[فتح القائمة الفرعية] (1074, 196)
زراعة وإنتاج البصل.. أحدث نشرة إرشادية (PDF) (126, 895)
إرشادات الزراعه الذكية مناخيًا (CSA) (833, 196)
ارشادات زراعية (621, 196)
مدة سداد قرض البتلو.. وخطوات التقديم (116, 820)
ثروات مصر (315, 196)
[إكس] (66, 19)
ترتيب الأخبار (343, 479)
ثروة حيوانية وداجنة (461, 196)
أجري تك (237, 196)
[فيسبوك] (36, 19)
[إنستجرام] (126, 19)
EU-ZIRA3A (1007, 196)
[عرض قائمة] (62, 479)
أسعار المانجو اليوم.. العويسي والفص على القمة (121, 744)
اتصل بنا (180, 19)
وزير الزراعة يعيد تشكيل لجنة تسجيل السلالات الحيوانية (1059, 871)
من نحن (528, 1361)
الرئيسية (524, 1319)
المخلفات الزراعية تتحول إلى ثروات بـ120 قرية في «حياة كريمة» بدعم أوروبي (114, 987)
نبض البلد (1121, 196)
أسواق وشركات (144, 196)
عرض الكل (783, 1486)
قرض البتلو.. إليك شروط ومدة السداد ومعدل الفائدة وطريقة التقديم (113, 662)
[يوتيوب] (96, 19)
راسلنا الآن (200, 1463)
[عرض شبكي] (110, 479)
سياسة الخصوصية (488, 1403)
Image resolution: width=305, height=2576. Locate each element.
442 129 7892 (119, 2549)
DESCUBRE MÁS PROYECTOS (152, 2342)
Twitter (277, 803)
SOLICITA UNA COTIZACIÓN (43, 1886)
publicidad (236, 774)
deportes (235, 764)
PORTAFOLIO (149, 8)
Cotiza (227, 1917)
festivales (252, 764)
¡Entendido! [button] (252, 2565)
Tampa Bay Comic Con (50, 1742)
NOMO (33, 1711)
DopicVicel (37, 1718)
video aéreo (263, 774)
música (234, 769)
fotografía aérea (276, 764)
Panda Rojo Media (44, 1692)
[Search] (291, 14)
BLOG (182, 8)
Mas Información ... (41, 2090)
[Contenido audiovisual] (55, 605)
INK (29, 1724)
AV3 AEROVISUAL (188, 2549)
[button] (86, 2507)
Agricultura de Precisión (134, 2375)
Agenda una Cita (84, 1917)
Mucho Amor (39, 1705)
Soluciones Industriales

> WHAT THE EXERCISE ASKS: Reproduce each line above without any alteration.

> SOLUTION TO THIS PROBLEM:
[فتح القائمة الفرعية] (1074, 196)
زراعة وإنتاج البصل.. أحدث نشرة إرشادية (PDF) (126, 895)
إرشادات الزراعه الذكية مناخيًا (CSA) (833, 196)
ارشادات زراعية (621, 196)
مدة سداد قرض البتلو.. وخطوات التقديم (116, 820)
ثروات مصر (315, 196)
[إكس] (66, 19)
ترتيب الأخبار (343, 479)
ثروة حيوانية وداجنة (461, 196)
أجري تك (237, 196)
[فيسبوك] (36, 19)
[إنستجرام] (126, 19)
EU-ZIRA3A (1007, 196)
[عرض قائمة] (62, 479)
أسعار المانجو اليوم.. العويسي والفص على القمة (121, 744)
اتصل بنا (180, 19)
وزير الزراعة يعيد تشكيل لجنة تسجيل السلالات الحيوانية (1059, 871)
من نحن (528, 1361)
الرئيسية (524, 1319)
المخلفات الزراعية تتحول إلى ثروات بـ120 قرية في «حياة كريمة» بدعم أوروبي (114, 987)
نبض البلد (1121, 196)
أسواق وشركات (144, 196)
عرض الكل (783, 1486)
قرض البتلو.. إليك شروط ومدة السداد ومعدل الفائدة وطريقة التقديم (113, 662)
[يوتيوب] (96, 19)
راسلنا الآن (200, 1463)
[عرض شبكي] (110, 479)
سياسة الخصوصية (488, 1403)
Image resolution: width=305, height=2576. Locate each element.
442 129 7892 (119, 2549)
DESCUBRE MÁS PROYECTOS (152, 2342)
Twitter (277, 803)
SOLICITA UNA COTIZACIÓN (43, 1886)
publicidad (236, 774)
deportes (235, 764)
PORTAFOLIO (149, 8)
Cotiza (227, 1917)
festivales (252, 764)
¡Entendido! [button] (252, 2565)
Tampa Bay Comic Con (50, 1742)
NOMO (33, 1711)
DopicVicel (37, 1718)
video aéreo (263, 774)
música (234, 769)
fotografía aérea (276, 764)
Panda Rojo Media (44, 1692)
[Search] (291, 14)
BLOG (182, 8)
Mas Información ... (41, 2090)
[Contenido audiovisual] (55, 605)
INK (29, 1724)
AV3 AEROVISUAL (188, 2549)
[button] (86, 2507)
Agricultura de Precisión (134, 2375)
Agenda una Cita (84, 1917)
Mucho Amor (39, 1705)
Soluciones Industriales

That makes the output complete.